After the season, director of sports Steen Bukdahl announced his departure from his position – his replacement became Søren Andersen, who signed a one-and-a-half-year deal. Vejgaard also lost two first-team profiles to local rivals Thisted FC: midfielders Nicolai Rask Lassen and Mathias Andersen, who signed professional contracts there. Despite an impressive spring season, head coach Flindt Bjerg stated that the main aim for the 2019–20 season would be avoiding relegation from the third tier. The first match of the season ended in a 1–3 away win over Middelfart Boldklub after playing from 1–0 behind after only two minutes. After a good start to the season, Vejgaard went into a slump, losing eight matches in a row. In March 2020, the season was affected by the COVID-19 pandemic. At that point, Vejgaard was last in the Group 2 table with 11 points from 17 matches and only two wins to 10 losses for the season.

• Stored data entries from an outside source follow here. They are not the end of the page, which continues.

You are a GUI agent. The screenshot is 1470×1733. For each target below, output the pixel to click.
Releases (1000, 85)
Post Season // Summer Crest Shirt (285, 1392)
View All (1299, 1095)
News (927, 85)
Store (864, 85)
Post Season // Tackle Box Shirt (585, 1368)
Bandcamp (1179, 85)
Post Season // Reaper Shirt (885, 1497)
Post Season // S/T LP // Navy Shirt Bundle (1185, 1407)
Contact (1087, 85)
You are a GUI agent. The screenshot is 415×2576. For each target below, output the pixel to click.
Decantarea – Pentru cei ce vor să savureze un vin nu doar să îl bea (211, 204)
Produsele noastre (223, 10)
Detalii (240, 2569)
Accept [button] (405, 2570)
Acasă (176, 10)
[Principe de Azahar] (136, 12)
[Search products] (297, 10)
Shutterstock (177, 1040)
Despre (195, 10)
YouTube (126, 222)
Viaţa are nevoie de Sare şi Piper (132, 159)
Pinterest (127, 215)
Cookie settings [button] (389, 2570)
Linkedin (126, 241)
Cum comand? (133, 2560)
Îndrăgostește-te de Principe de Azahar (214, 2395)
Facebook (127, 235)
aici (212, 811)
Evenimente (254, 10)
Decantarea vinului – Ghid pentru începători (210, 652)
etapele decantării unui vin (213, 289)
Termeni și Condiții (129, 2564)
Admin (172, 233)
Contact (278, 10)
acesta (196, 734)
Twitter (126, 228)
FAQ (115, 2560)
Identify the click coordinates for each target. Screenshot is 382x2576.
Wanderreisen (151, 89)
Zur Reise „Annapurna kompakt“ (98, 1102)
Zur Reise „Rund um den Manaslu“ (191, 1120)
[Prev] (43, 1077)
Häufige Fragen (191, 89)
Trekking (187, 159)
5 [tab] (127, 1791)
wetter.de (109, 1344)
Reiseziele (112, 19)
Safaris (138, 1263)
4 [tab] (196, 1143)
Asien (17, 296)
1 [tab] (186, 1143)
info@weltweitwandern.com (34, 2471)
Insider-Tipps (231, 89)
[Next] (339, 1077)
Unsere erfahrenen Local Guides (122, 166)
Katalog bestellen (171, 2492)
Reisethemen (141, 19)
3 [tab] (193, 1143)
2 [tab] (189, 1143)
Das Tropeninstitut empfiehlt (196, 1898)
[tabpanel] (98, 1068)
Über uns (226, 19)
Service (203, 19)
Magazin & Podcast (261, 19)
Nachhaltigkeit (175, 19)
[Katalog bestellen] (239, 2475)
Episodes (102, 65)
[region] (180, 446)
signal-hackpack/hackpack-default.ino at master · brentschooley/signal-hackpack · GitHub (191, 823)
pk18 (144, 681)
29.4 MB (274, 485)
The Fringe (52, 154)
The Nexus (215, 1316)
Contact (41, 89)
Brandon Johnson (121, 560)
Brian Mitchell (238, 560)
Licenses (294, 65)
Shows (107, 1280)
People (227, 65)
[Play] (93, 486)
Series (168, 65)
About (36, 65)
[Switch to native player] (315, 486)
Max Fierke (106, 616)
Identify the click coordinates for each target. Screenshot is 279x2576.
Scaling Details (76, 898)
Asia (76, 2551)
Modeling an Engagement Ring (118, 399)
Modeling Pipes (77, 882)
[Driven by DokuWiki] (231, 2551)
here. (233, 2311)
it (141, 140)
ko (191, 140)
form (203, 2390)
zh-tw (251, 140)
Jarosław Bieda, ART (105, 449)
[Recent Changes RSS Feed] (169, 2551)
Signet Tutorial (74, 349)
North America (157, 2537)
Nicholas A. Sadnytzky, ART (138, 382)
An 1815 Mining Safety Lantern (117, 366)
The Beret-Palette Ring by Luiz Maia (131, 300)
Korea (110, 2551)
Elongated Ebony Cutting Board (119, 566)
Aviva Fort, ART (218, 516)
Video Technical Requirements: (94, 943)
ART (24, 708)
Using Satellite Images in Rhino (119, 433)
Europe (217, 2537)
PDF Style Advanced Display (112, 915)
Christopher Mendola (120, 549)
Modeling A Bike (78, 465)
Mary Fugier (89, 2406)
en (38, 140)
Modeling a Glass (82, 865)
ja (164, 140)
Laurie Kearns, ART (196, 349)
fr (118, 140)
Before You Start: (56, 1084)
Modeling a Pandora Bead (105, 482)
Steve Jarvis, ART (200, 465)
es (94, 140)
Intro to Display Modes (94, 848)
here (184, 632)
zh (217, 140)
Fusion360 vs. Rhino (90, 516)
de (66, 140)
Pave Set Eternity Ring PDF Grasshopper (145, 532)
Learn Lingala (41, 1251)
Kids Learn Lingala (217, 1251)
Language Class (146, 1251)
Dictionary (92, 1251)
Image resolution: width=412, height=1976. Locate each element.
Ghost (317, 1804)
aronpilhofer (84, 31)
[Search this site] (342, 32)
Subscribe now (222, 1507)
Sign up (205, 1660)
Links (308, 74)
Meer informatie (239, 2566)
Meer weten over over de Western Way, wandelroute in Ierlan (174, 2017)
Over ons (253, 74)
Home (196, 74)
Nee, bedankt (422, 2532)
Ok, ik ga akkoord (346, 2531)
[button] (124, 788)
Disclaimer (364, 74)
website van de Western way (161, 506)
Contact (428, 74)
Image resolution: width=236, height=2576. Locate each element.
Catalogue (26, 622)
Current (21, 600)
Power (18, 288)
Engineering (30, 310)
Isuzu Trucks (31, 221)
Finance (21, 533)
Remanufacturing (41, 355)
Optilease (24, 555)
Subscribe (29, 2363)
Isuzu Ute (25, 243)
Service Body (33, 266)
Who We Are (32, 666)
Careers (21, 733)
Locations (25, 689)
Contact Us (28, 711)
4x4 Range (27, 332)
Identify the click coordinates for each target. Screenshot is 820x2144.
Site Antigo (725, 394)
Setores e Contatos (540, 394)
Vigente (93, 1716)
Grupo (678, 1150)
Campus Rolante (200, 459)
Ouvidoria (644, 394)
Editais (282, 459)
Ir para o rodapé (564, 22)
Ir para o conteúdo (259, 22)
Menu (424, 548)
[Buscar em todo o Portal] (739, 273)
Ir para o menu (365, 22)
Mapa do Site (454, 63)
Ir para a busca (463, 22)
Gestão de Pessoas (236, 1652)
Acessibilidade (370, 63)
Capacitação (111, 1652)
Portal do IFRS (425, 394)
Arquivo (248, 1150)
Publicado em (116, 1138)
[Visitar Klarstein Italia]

After the restart, Vejgaard did not manage to turn around their season, and after losing 2–4 to FA 2000 on 4 July, the club suffered relegation to the Denmark Series after ending 11th in the relegation group. Following relegation, head coach Flindt Bjerg left to become assistant coach at Danish 1st Division club Skive IK. Nickolaj Jonstrup, who had until then been managing Nørresundby FB, was named as his successor.